_Given exercise A_
List the things the passage on responding to course readings says students can connect readings to.
_Given exercise B_
Please carry on the passage on responding to course readings, starting after its final sentence.

One persistent problem teachers report experiencing is keeping students accountable for doing the weekly readings. Such readings are important for providing a foundation on which students can build as they develop their understandings of core course concepts. Actively responding to readings – whether the content is explicitly discussed in class or not – provides students with opportunities to rehearse new ideas, to connect readings to in class activities, to course-related experiences, to other students’ insights, to applications of ideas beyond the classroom.
And, as Peter Elbow points out in Specific Uses and Benefits of Low Stakes Writing, these approaches can be applied in classrooms of all sizes, and with the aid of 3×5 index cards or via a closed blog with prompts to which students reply ahead of class.
Writing in response to readings can serve as a midterm change-up – sparking new ways for us to frame course readings and the place of reading in learning; and sparking new ways for students (based on how we frame and model responding to reading) to rehearse skills of thinking, responding and communicating in a particular field of study.

_Data block_
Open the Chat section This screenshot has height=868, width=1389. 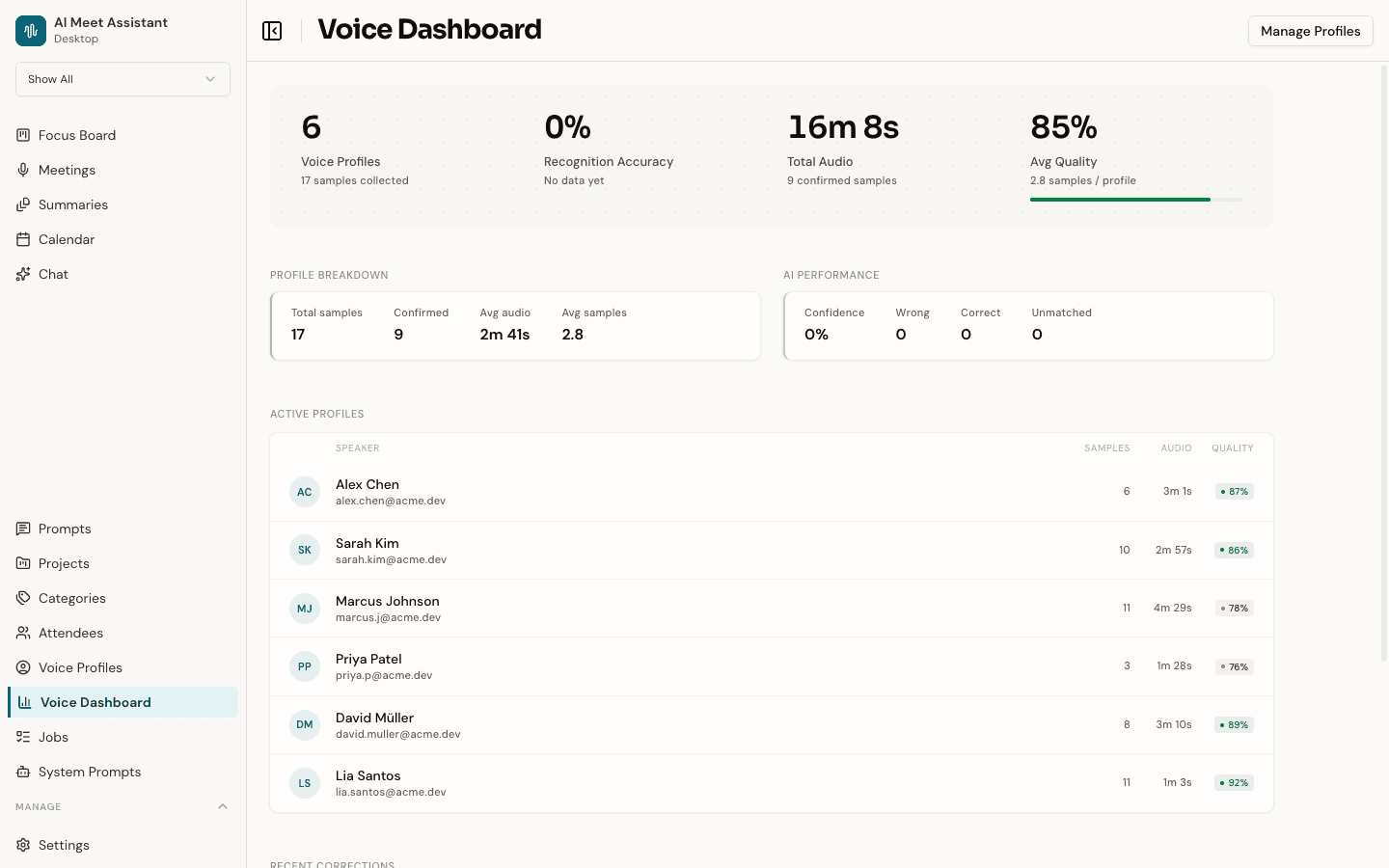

_Written answer A_
- in class activities
- course-related experiences
- other students' insights
- applications of ideas beyond the classroom

_Written answer B_
Online Informal Writing
I’ve taken some time since my last course wrapped up to reflect on the teaching strategies I used and their success in engaging students and creating community. I’d like to share some of that with you, particularly my experience with an online informal writing strategy that I tried this semester and how it compares to similar strategies I’ve used in the past. By doing my reflecting “out loud,” I hope to spark your thinking about how you might use online writing in your own classes.
The course I taught was a graduate-level pedagogy course titled “Teaching in Higher Education,” offered through the Preparing Future Faculty program. Because the course focuses on the theory and practice of instruction, we were in a unique position to model and discuss the very teaching strategies used in class. Students were receptive to trying new things, to taking risks, and this “laboratory-like setting” made possible the kinds of activities we were able to employ and the frank, open nature of our discussions.
I’ve taught the course many times over the years and have always been impressed by the dynamic, collaborative classroom community that evolves. One persistent problem I experienced, though, was keeping students accountable for doing the weekly readings. These readings are important for providing a foundation on which students can build as they develop their identities as teachers, but since I rarely discuss the content of the readings in class – we have too many other important things to spend our time on—most students didn’t complete them. Students’ failure to process the readings appropriately was a missed opportunity, for them and for me.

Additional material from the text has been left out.